En la luna de valencia.

Tomás I. González Pondal
Tomás I. González Pondal

Lo paradójico de las distracciones es que se deben a cosas que reclaman con insistencia nuestra atención. Que alguien se haya olvidado su auto estacionado en tal o cual lugar y haya regresado caminando a su casa, se debe a que su mente estaba demasiado entretenida en algo, y no en que no estaba pensando en nada. Cuando un maestro le dice en queja a una mamá “su hijo no presta atención”, más bien debería decir “su hijo no presta atención a lo que estoy diciendo”, porque, en verdad, “su hijo está prestando mucha atención a otra cosa distinta de la que me interesa que atienda”.

Para ganar la atención de un distraído es más conveniente ir a buscarlo cordialmente a su mundo -lo cual implica tener alguna idea sobre el mismo-, y no echarlo de él a patadas.
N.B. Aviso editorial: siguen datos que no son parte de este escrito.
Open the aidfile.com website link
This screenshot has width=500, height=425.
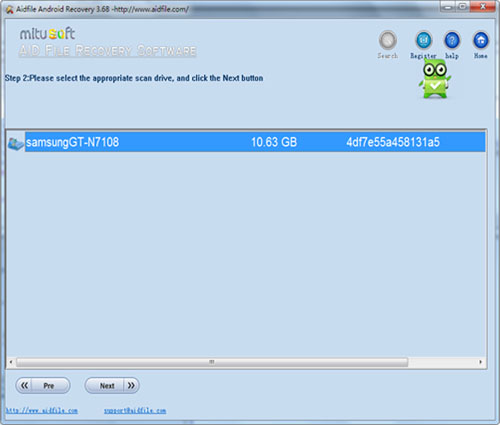(x=42, y=411)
Difícilmente la sola advertencia de “chh…chh… prestá atención aquí” logre el efecto deseado, y eso por la sencilla razón de que se ha preferido, consciente o inconscientemente, poner la atención en otro lado. Es casi seguro que quien está en la luna de Valencia pensando en su amada, no querrá abandonar así nomás esa estadía para así hacer caso a una advertencia seca que le recuerde que debe disponerse prontamente a resolver la complejidad de un problema químico. Parece que los regresos de los viajes a la luna son costosos… y costosos para todos los implicados.

El distraído parece no controlar un foco de atención, el obsesivo lo controla en exceso, y por eso este último es quien corre riesgo de enfermarse. Es al distraído a quien una medida realidad controla, en cambio es a la realidad a quien quiere controlar desmedidamente el obsesivo.  Por eso también la muerte de un distraído puede ser cómica o tragicómica, mas la muerte de un obsesivo siempre es trágica; eso se debe a que a un distraído lo puede pasar un tren por encima, mientras que un obsesivo morirá en el intento de pasar por encima a un tren.
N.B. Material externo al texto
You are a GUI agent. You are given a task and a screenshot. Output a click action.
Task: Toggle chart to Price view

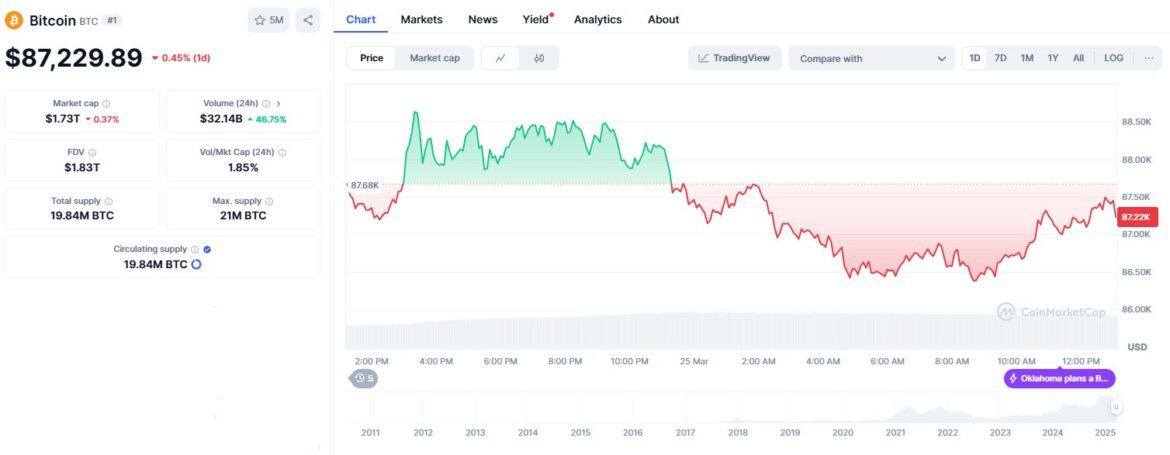coord(371,58)
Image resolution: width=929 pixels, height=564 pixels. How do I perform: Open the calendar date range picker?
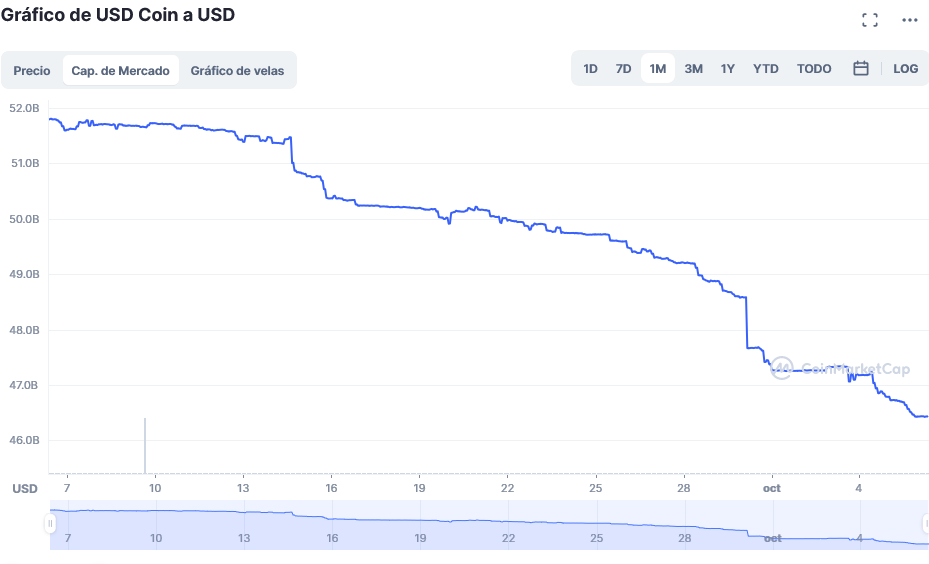click(860, 69)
Puede que el distraído no sea en algo responsable, pero es casi seguro que el obsesivo es excesivamente responsable. Ambos entonces fallan en la responsabilidad: el primero, por no darle la atención necesaria a una actividad que debe ser atendida, el segundo, por darle una atención desmedida a una actividad sobreatendida. El remedio para ambos está en una atención justa.

Al distraído, a veces, se lo puede encontrar indiferente; al obsesivo, en cambio, se lo puede hallar desequilibrado. Es este último y no el primero el que puede tornarse insoportable en el campo de las relaciones humanas.

Si bien las distracciones pueden tener por objeto las más variadas razones, incluyendo tristezas, se las vincula con frecuencia con cuestiones que no producen agobio, y quizá algo de eso tenga que ver con el hecho de que un sinónimo de diversión es “distracción”.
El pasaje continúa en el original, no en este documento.